#### Task requirements
**A.** In the lived-experience text, what did researchers combine interpretive phenomenology (IP) methodology with to study chronic disease stigma and shame?
**B.** Please output the lived-experience text word for word from "QUESTIONS TO ASK" up to and including "organise your thinking.".

#### Reading text
....................
Innovative research methodology is the foundation of how lived experience is reflected in community health research. The ‘Interpretive phenomenology’ method is a widely accepted lens to hold other methodologies and methods accountable to lived experience, such as when researchers combined IP methodology with community-based participatory research (CBPR) collection to generate insights into the effect of chronic disease stigma and shame (source).
Each and every individual’s lived experience is valid. Taking the lived experience and expertise of all the individuals of a community allows for the identification of patterns but also adds important nuances to our understanding of a given phenomenon. The ‘outsider’ cannot come, observe, and leave, to then claim they have an oversight of the situation and an understanding of the problem. This is not an equitable approach to engaging with communities and community expertise.
QUESTIONS TO ASK YOURSELF
What could ‘just good enough data’ look like for your community?
Write down the elements you think reflect what makes your community healthy. For example, you may find that access to social infrastructure and childcare are the things that impact the daily lives of your community. If you want, you can put three headings of ‘built’, ‘economic’, and ‘social’ to help organise your thinking.
Start a small mapping exercise of writing down a health outcome and consider the various ways that a person with that condition might feel, or become, healthy. This may not be about curing a person but more about their daily experiences, mental health, and wellbeing.
....................
(Collected data entries)
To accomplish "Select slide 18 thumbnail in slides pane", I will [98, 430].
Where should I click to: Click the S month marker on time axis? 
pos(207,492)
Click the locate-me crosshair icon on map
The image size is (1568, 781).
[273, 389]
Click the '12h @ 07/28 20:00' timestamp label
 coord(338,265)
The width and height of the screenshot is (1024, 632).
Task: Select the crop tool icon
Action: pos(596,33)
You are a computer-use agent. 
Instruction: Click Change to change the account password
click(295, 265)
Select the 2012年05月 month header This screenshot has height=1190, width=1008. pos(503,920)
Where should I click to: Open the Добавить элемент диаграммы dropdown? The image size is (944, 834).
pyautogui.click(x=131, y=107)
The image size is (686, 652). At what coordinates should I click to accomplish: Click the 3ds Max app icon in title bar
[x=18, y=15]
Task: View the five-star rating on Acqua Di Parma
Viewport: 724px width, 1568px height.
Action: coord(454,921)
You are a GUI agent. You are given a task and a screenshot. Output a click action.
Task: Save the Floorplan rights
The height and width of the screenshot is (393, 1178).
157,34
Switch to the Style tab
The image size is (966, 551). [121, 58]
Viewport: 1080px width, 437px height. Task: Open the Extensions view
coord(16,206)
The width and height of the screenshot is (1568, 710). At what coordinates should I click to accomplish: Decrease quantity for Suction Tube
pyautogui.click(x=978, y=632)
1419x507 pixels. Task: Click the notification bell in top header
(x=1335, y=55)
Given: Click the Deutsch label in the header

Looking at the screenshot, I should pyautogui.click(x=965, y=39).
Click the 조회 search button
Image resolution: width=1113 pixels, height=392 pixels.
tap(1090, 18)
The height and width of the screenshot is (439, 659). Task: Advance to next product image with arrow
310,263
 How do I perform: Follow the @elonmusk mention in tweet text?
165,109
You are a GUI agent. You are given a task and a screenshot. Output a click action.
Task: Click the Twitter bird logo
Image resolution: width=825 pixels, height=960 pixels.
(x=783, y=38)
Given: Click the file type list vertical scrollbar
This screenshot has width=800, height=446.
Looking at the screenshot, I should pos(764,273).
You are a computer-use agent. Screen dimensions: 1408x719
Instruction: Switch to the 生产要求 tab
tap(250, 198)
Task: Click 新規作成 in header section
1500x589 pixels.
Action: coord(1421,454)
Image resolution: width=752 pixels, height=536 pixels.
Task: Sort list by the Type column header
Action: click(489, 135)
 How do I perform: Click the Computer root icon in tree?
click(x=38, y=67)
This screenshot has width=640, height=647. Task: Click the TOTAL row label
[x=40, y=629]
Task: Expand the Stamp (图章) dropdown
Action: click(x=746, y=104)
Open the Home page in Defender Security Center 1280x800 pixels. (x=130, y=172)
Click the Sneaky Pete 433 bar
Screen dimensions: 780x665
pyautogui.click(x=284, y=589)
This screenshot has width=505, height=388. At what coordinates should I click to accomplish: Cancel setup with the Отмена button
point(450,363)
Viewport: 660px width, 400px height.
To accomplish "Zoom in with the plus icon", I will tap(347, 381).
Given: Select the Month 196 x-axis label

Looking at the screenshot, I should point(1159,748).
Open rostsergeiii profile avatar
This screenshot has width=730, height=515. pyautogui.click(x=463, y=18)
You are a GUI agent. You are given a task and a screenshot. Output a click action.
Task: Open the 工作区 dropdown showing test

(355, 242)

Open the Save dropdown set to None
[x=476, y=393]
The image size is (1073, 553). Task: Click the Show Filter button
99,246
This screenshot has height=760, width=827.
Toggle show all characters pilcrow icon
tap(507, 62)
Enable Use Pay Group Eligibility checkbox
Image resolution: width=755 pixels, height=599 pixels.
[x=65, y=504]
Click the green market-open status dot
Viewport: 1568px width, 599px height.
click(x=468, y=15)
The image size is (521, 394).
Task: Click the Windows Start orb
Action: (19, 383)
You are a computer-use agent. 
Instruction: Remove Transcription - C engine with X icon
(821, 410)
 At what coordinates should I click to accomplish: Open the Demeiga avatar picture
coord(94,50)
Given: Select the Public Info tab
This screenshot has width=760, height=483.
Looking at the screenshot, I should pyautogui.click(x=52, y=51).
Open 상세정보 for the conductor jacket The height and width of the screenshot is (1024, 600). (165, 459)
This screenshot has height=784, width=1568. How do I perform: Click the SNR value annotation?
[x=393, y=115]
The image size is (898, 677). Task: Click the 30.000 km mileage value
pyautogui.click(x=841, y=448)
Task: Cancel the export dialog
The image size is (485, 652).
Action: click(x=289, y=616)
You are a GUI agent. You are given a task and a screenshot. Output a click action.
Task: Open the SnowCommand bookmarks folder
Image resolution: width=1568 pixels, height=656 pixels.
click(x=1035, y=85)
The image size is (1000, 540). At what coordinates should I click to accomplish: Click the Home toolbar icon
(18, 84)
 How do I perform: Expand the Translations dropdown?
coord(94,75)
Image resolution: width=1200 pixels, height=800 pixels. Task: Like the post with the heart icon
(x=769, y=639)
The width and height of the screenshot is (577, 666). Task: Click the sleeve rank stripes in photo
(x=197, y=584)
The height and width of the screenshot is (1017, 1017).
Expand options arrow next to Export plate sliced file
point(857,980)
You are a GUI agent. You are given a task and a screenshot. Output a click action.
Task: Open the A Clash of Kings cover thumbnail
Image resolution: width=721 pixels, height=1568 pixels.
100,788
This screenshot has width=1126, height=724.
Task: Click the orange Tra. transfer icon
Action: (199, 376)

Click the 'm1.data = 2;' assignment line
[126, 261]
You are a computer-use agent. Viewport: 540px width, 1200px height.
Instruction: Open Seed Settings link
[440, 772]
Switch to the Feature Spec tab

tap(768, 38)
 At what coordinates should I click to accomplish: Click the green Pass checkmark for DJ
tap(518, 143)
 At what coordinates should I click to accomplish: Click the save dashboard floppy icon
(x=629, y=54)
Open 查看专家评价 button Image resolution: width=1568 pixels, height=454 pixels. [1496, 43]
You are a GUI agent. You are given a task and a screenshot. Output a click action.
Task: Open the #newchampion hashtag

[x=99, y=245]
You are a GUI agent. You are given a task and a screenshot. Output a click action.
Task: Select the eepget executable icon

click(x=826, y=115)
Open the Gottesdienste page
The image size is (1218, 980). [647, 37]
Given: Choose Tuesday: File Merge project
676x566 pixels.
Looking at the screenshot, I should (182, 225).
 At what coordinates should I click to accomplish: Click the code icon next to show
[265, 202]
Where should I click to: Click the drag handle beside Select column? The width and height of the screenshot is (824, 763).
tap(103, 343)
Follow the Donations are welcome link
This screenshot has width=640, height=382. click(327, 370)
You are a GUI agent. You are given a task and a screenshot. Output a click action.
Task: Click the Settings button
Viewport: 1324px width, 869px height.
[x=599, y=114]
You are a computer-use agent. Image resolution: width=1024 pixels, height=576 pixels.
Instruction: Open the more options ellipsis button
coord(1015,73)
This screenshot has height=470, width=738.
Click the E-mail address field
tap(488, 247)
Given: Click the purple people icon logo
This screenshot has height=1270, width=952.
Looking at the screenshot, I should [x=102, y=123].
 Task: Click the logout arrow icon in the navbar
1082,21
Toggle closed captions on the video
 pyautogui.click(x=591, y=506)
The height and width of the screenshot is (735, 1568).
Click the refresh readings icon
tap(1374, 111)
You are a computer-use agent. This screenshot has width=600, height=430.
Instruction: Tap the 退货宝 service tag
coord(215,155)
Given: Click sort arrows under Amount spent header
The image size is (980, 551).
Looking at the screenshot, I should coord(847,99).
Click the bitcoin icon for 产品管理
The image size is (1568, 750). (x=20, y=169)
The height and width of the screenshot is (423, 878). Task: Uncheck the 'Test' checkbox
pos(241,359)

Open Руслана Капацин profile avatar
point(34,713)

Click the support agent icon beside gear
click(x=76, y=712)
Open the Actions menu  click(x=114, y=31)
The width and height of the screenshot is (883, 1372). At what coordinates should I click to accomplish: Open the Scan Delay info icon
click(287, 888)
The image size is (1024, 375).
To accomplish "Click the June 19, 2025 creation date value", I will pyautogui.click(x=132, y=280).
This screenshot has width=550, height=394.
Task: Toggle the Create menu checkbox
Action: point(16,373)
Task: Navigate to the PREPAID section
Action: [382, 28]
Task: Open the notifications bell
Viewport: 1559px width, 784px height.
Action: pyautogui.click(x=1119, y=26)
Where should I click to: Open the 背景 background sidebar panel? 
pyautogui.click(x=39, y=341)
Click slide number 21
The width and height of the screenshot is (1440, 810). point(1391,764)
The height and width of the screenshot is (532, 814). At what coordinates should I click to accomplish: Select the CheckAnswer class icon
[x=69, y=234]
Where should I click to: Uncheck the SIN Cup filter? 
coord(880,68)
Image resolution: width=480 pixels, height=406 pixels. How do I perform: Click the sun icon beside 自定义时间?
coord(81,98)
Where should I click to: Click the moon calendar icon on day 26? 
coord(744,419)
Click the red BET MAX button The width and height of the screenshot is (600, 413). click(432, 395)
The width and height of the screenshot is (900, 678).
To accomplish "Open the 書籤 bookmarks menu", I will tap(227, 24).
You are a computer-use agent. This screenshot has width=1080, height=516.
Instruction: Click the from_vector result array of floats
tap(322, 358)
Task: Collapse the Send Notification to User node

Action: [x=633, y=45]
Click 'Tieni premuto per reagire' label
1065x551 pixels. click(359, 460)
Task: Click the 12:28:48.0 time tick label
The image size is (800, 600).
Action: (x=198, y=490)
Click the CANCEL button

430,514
....................
#### Answers to the exercises
**A.** Community-based participatory research (CBPR) collection.

**B.**
QUESTIONS TO ASK YOURSELF
What could ‘just good enough data’ look like for your community?
Write down the elements you think reflect what makes your community healthy. For example, you may find that access to social infrastructure and childcare are the things that impact the daily lives of your community. If you want, you can put three headings of ‘built’, ‘economic’, and ‘social’ to help organise your thinking.